##### Entries supplied

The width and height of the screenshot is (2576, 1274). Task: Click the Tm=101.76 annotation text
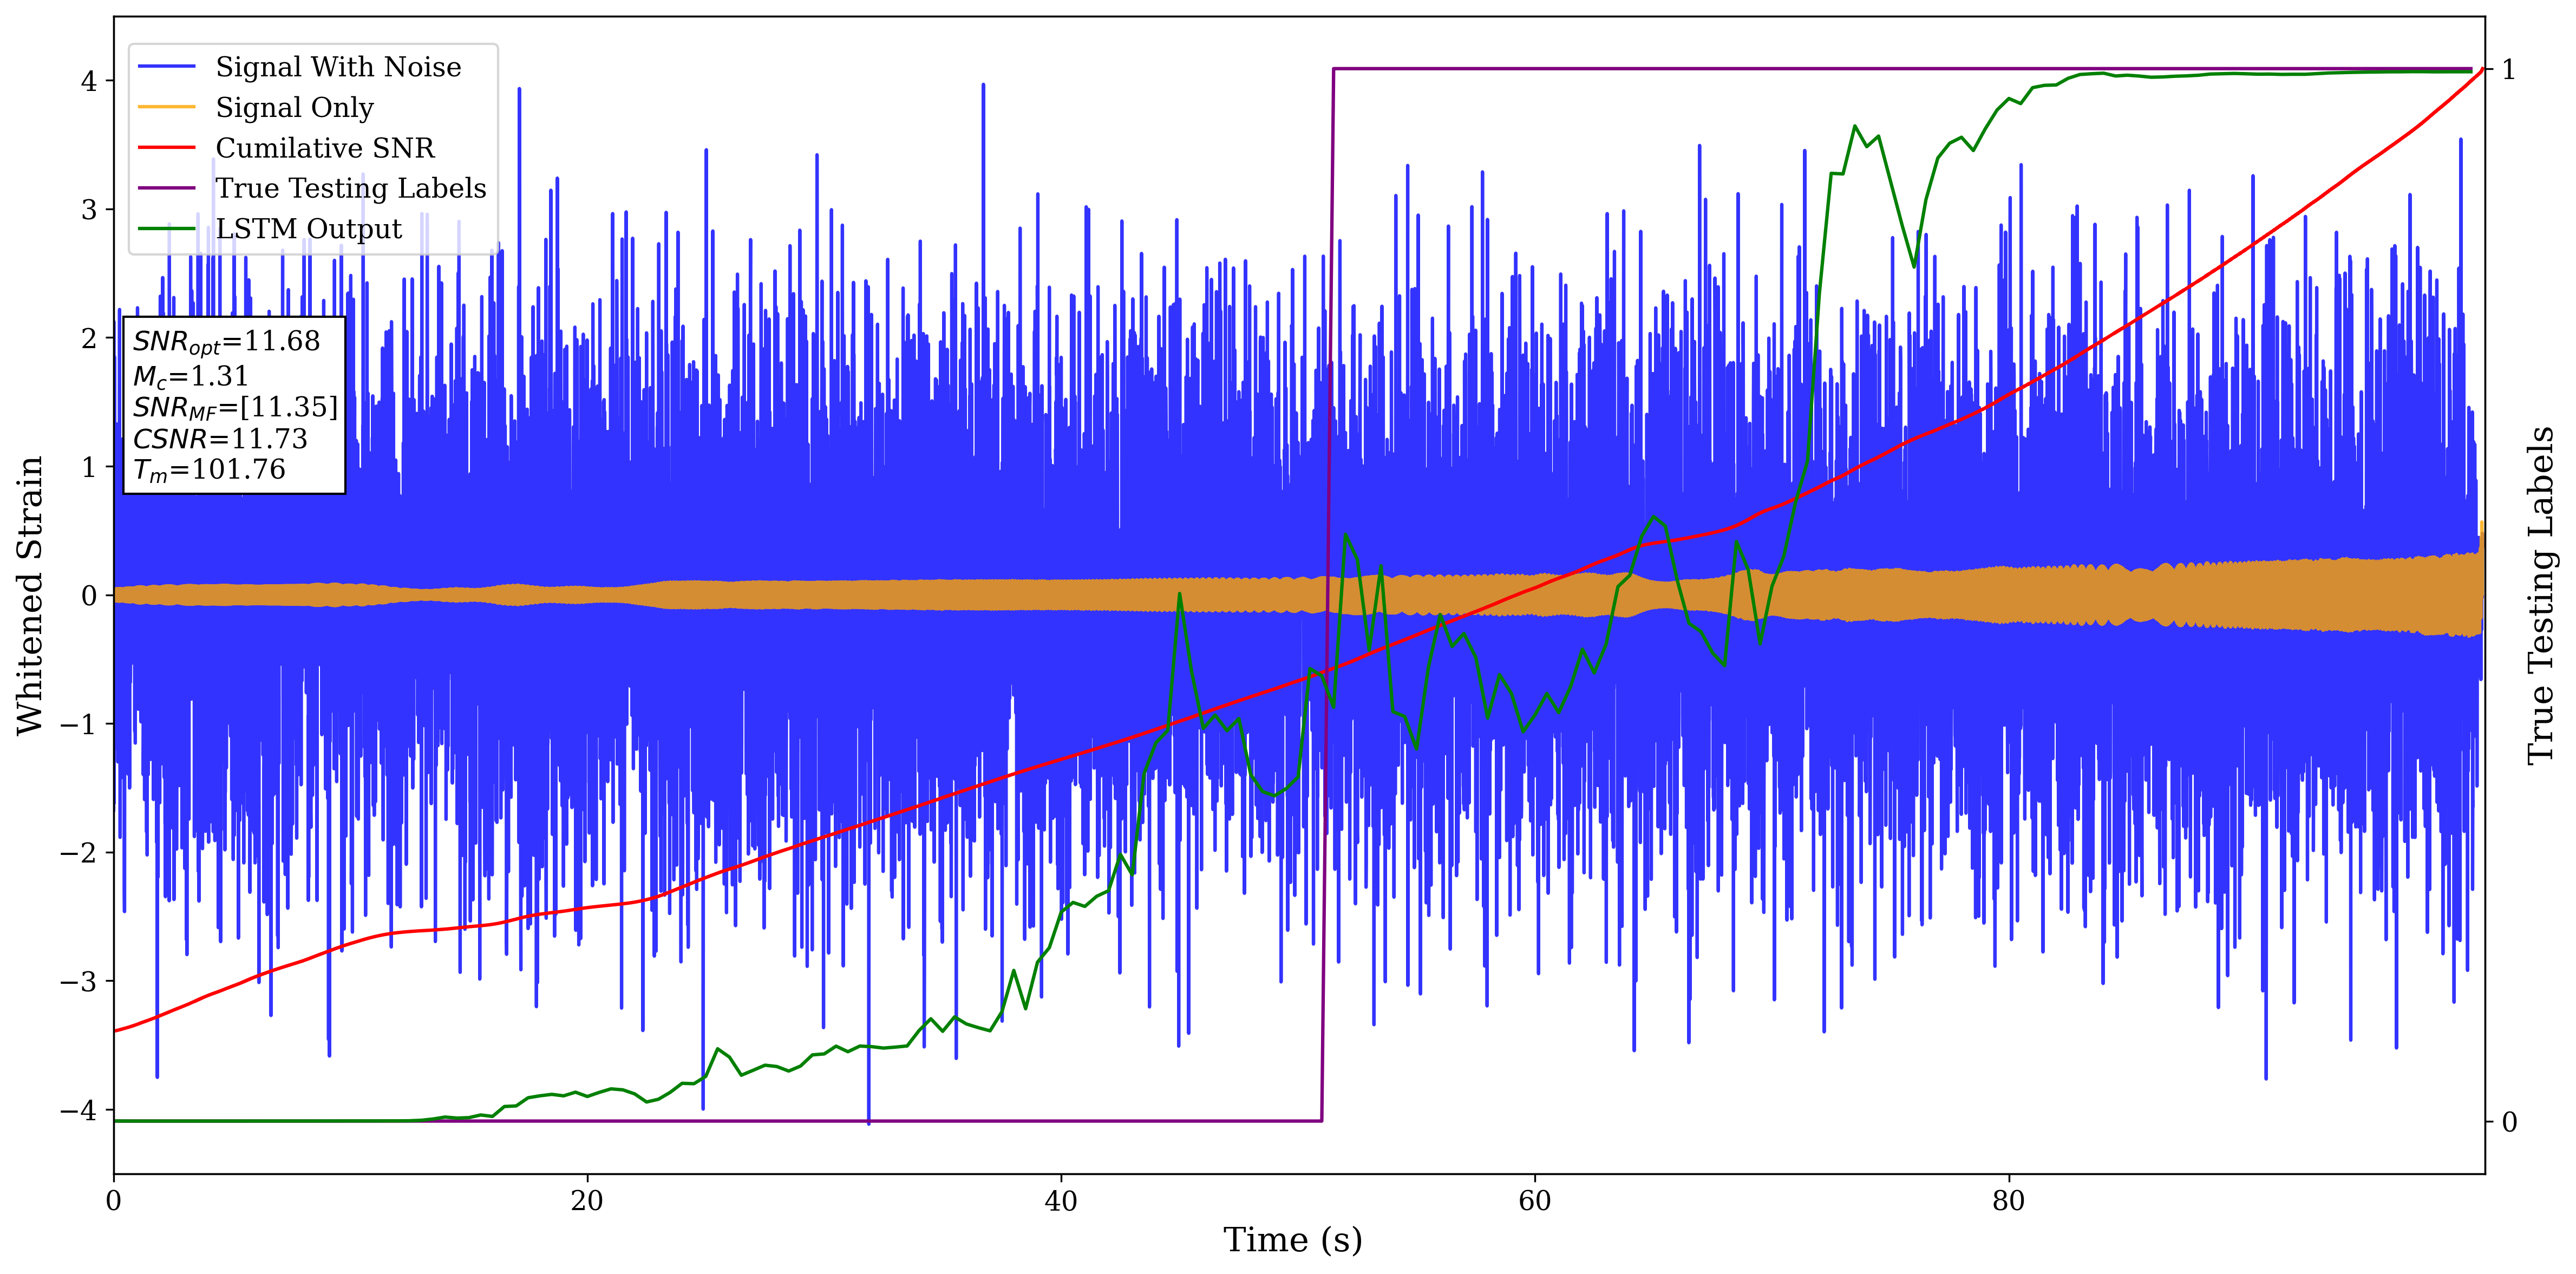point(209,470)
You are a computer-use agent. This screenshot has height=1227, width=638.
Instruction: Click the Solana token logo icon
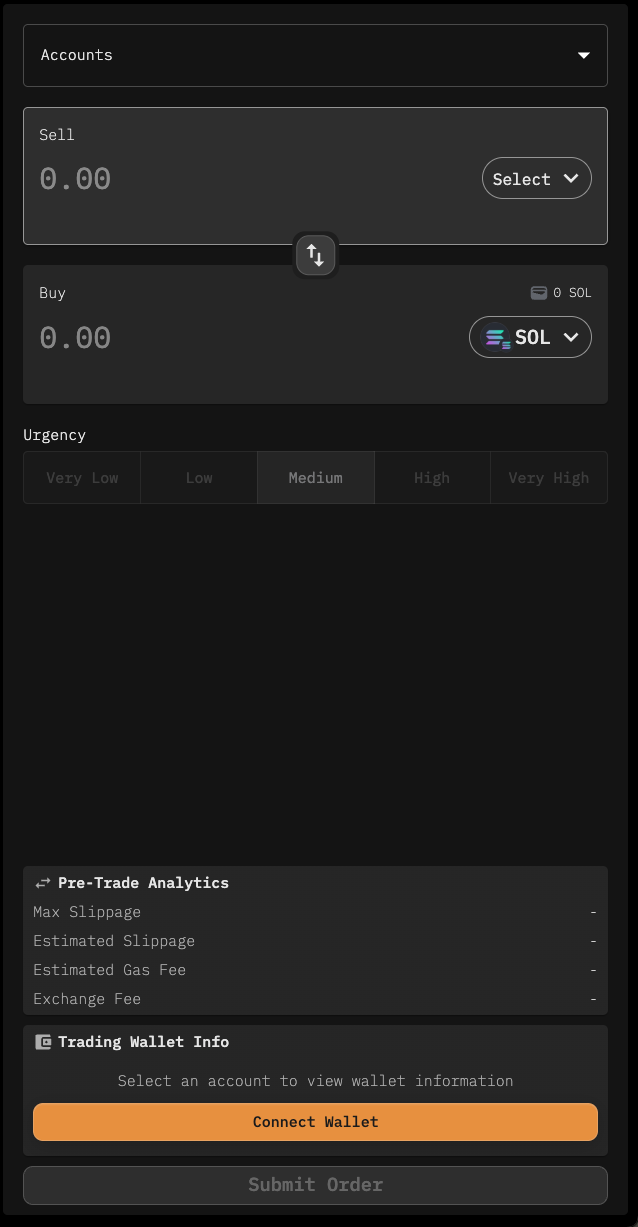495,338
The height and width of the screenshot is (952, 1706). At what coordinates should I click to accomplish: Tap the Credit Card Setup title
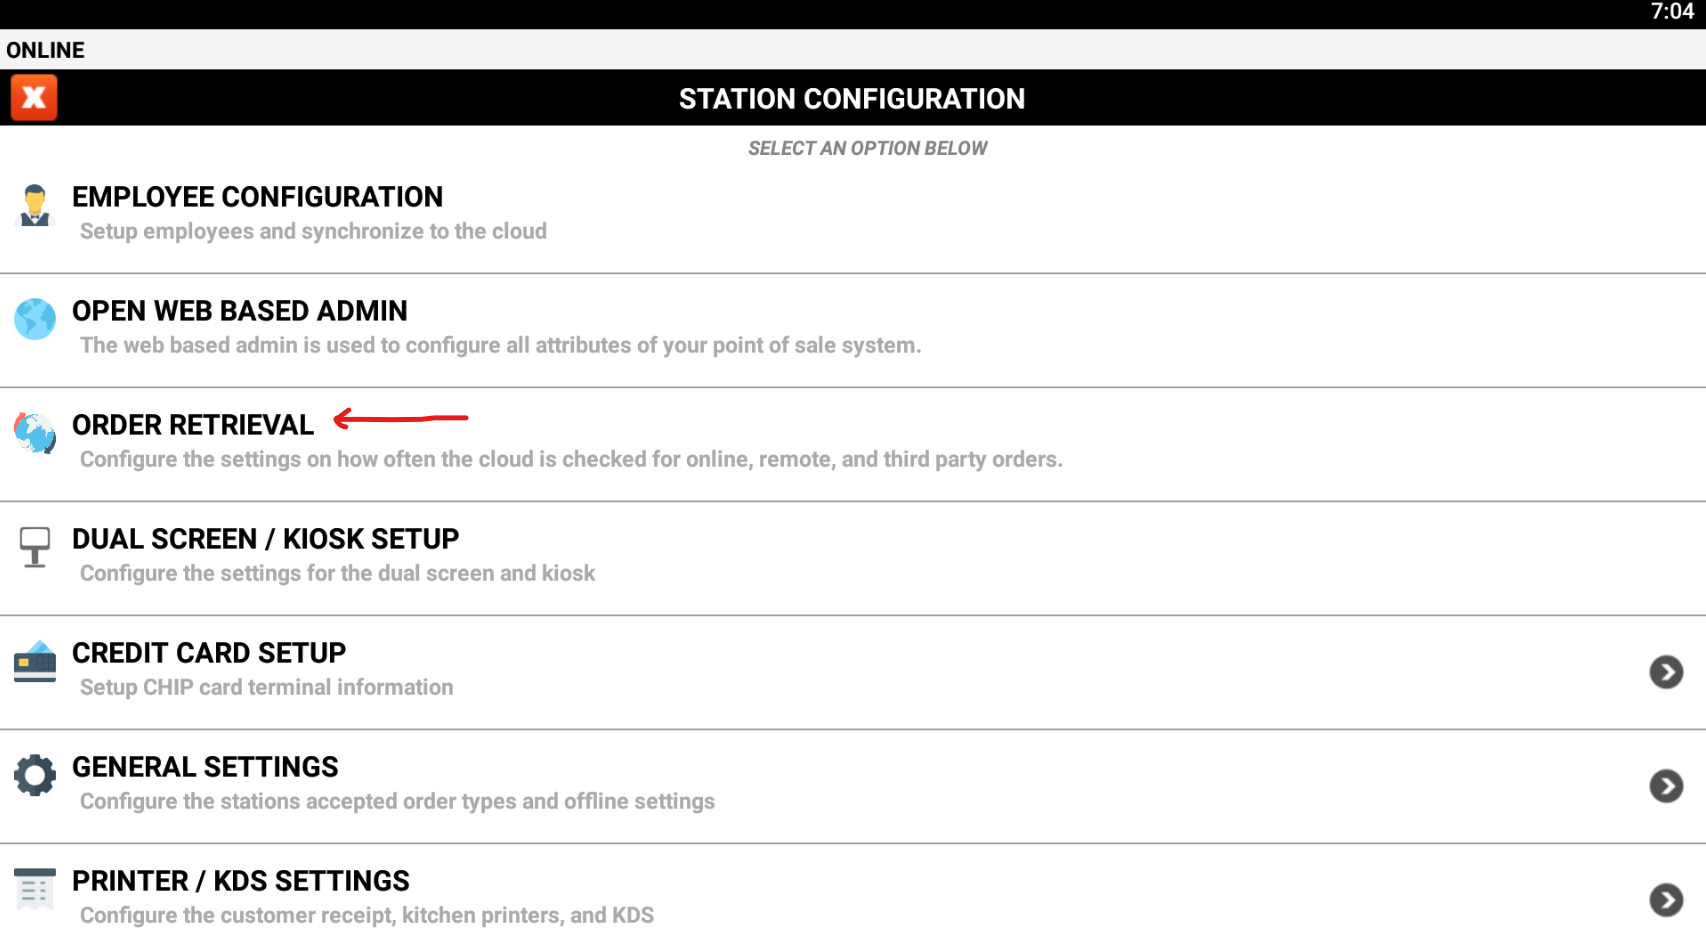click(209, 653)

##########

[Aim of the exercise] Write out the lines above word for word, without the pictures.

[Exercise result]
The width and height of the screenshot is (2576, 1274). Task: Click the Tm=101.76 annotation text
point(209,470)
You are a computer-use agent. This screenshot has height=1227, width=638.
Instruction: Click the Solana token logo icon
495,338
The height and width of the screenshot is (952, 1706). At what coordinates should I click to accomplish: Tap the Credit Card Setup title
click(209, 653)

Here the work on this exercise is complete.